→ The problem: Lines to restate from the data below: from the one containing "Image resolution: width=640" to the one containing "Click the 쿠폰가", both included. Give them again exactly, and only them.

Records drawn from a dataset
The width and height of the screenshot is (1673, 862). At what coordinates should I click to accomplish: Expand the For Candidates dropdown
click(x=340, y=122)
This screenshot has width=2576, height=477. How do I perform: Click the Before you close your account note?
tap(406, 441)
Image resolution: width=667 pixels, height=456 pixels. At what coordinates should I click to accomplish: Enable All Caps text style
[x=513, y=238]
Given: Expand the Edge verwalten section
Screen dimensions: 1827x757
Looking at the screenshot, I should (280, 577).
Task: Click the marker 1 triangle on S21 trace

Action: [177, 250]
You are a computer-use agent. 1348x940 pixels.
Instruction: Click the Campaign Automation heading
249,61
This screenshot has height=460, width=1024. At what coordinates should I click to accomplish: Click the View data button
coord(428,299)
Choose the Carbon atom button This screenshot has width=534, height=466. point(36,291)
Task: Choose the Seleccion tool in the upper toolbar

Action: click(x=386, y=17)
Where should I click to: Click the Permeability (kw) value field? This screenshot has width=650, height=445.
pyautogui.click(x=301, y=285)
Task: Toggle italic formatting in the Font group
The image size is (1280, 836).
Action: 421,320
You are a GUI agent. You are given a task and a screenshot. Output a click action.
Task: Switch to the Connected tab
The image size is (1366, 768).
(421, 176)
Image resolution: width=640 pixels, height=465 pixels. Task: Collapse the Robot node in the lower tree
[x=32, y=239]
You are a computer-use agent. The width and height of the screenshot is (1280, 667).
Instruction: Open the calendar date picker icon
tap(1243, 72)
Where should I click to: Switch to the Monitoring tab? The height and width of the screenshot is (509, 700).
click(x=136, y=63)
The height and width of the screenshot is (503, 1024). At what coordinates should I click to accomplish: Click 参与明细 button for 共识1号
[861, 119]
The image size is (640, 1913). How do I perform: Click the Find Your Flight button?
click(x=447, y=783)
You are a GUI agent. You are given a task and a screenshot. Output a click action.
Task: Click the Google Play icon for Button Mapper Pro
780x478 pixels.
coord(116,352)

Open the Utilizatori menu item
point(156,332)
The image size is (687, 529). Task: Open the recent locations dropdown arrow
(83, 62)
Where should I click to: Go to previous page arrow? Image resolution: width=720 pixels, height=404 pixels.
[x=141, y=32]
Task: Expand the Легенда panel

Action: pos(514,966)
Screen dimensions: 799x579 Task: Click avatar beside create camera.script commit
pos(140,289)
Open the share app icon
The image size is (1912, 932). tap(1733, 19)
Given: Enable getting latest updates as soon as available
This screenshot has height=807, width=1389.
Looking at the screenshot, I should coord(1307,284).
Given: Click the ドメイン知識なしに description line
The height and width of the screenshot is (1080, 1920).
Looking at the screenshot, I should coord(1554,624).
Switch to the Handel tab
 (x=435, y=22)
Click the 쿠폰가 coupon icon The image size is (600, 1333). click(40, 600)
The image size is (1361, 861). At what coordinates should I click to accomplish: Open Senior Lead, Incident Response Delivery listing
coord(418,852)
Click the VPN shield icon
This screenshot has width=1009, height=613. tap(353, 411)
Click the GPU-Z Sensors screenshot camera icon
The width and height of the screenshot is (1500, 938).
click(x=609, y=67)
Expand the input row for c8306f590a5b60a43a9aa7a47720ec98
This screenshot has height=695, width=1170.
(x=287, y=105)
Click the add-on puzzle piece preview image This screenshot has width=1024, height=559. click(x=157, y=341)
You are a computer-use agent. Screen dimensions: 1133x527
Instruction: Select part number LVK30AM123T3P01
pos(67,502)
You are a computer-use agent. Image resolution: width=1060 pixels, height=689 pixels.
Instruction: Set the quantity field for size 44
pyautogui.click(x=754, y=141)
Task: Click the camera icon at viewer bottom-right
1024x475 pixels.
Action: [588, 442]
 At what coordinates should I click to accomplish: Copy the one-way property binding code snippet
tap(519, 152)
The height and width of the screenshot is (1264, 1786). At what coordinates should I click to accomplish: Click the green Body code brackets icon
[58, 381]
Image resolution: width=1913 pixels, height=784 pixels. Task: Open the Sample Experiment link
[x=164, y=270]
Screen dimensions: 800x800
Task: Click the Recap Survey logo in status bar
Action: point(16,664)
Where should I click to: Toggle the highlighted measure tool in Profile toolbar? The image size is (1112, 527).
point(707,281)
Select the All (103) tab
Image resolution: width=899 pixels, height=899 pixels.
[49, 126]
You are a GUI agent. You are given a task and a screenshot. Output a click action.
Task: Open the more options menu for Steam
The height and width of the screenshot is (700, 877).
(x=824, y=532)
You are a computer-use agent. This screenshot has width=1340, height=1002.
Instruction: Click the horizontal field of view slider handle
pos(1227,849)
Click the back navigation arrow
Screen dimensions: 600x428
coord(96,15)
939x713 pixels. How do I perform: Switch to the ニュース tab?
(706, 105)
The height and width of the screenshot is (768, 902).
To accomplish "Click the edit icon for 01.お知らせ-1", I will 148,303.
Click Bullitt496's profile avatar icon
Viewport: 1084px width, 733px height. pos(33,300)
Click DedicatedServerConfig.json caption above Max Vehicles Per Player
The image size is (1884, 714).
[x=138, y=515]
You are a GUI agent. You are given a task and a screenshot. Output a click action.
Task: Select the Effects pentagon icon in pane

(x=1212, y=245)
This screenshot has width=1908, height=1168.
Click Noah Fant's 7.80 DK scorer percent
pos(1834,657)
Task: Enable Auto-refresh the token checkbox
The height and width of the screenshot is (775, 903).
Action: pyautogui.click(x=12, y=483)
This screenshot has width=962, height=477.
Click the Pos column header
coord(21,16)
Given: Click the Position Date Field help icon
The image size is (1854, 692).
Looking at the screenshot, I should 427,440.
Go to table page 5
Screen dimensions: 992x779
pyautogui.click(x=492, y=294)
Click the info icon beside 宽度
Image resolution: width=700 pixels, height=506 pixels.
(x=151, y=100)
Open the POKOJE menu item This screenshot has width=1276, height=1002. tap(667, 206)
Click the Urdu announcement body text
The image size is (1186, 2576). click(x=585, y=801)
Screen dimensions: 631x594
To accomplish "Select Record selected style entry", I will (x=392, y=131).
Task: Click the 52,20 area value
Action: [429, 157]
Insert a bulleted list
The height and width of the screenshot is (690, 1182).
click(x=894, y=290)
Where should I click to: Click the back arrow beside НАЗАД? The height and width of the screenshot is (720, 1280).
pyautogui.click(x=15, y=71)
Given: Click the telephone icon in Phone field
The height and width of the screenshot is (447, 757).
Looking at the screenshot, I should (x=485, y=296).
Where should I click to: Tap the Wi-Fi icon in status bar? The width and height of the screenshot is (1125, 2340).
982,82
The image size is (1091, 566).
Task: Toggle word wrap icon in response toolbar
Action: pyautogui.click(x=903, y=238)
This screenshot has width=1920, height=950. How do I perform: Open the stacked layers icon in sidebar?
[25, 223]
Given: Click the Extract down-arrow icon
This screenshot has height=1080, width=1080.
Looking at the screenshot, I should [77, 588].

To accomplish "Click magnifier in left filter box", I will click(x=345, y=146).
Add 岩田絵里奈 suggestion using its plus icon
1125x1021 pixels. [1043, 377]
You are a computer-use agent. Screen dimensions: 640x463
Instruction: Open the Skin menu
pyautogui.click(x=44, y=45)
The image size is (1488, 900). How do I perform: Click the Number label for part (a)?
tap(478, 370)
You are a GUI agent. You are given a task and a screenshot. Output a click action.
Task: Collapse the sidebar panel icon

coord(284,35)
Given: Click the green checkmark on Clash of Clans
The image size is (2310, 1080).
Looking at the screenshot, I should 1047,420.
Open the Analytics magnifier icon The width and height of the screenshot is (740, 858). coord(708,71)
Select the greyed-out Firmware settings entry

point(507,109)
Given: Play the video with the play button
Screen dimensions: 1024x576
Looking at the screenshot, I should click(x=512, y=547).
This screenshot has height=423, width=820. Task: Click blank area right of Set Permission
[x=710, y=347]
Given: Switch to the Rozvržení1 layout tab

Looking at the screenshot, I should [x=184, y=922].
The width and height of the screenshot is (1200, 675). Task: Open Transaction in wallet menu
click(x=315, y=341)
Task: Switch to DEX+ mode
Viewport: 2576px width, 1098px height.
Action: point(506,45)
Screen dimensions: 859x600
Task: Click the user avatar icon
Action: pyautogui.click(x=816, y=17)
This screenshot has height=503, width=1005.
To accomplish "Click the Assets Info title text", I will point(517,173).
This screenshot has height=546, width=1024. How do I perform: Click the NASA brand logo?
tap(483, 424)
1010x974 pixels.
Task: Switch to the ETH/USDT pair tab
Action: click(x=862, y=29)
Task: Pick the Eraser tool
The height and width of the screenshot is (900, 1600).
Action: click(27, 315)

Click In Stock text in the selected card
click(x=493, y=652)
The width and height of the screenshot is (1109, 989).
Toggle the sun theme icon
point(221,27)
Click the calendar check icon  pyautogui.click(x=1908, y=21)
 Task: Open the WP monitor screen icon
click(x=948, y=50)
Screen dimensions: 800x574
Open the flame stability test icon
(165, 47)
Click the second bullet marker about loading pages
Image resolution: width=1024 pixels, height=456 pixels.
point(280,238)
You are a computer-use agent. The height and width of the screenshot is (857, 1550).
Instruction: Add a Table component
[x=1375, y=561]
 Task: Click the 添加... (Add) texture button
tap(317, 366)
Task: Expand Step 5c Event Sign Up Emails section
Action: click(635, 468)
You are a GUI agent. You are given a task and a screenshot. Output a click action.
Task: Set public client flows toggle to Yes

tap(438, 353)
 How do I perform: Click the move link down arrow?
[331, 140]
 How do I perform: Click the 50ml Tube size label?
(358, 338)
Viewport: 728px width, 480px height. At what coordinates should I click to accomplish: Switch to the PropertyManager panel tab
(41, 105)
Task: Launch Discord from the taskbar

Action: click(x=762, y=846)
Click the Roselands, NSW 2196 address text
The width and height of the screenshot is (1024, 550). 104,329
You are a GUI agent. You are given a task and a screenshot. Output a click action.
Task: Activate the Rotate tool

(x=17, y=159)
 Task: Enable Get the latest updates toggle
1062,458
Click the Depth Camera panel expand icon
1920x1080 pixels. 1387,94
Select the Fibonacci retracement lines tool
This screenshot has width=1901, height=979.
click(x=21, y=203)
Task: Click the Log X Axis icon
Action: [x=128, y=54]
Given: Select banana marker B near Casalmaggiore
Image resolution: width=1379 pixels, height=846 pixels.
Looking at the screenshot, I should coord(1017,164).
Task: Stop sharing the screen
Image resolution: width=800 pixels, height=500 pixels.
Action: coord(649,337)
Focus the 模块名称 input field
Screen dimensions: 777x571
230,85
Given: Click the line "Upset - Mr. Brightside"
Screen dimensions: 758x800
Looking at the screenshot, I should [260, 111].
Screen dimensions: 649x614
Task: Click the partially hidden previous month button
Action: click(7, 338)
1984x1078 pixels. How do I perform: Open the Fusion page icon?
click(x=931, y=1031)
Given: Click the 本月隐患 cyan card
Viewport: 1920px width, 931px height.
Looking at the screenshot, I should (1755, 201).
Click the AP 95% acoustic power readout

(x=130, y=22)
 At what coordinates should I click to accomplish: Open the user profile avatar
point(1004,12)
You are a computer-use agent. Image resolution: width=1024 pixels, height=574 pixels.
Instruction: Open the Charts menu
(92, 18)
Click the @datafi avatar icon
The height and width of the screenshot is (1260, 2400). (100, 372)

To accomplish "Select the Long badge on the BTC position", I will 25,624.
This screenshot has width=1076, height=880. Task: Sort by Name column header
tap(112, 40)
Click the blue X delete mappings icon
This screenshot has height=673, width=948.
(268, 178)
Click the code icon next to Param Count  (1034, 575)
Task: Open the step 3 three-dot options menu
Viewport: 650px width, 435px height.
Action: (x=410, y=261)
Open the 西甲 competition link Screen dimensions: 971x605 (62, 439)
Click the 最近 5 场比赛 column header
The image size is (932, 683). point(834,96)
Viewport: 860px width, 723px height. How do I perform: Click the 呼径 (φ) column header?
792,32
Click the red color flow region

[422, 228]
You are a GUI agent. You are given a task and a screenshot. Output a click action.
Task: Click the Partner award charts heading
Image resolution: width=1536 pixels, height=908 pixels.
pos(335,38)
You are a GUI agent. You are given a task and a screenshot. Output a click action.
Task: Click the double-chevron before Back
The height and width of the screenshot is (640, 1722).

→ Result of the exercise:
Image resolution: width=640 pixels, height=465 pixels. Task: Collapse the Robot node in the lower tree
[x=32, y=239]
You are a computer-use agent. The width and height of the screenshot is (1280, 667).
Instruction: Open the calendar date picker icon
tap(1243, 72)
Where should I click to: Switch to the Monitoring tab? The height and width of the screenshot is (509, 700).
click(x=136, y=63)
The height and width of the screenshot is (503, 1024). At what coordinates should I click to accomplish: Click 参与明细 button for 共识1号
[861, 119]
The image size is (640, 1913). How do I perform: Click the Find Your Flight button?
click(x=447, y=783)
You are a GUI agent. You are given a task and a screenshot. Output a click action.
Task: Click the Google Play icon for Button Mapper Pro
780x478 pixels.
coord(116,352)

Open the Utilizatori menu item
point(156,332)
The image size is (687, 529). Task: Open the recent locations dropdown arrow
(83, 62)
Where should I click to: Go to previous page arrow? Image resolution: width=720 pixels, height=404 pixels.
[x=141, y=32]
Task: Expand the Легенда panel

Action: pos(514,966)
Screen dimensions: 799x579 Task: Click avatar beside create camera.script commit
pos(140,289)
Open the share app icon
The image size is (1912, 932). tap(1733, 19)
Given: Enable getting latest updates as soon as available
This screenshot has height=807, width=1389.
Looking at the screenshot, I should coord(1307,284).
Given: Click the ドメイン知識なしに description line
The height and width of the screenshot is (1080, 1920).
Looking at the screenshot, I should coord(1554,624).
Switch to the Handel tab
 (x=435, y=22)
Click the 쿠폰가 coupon icon The image size is (600, 1333). click(40, 600)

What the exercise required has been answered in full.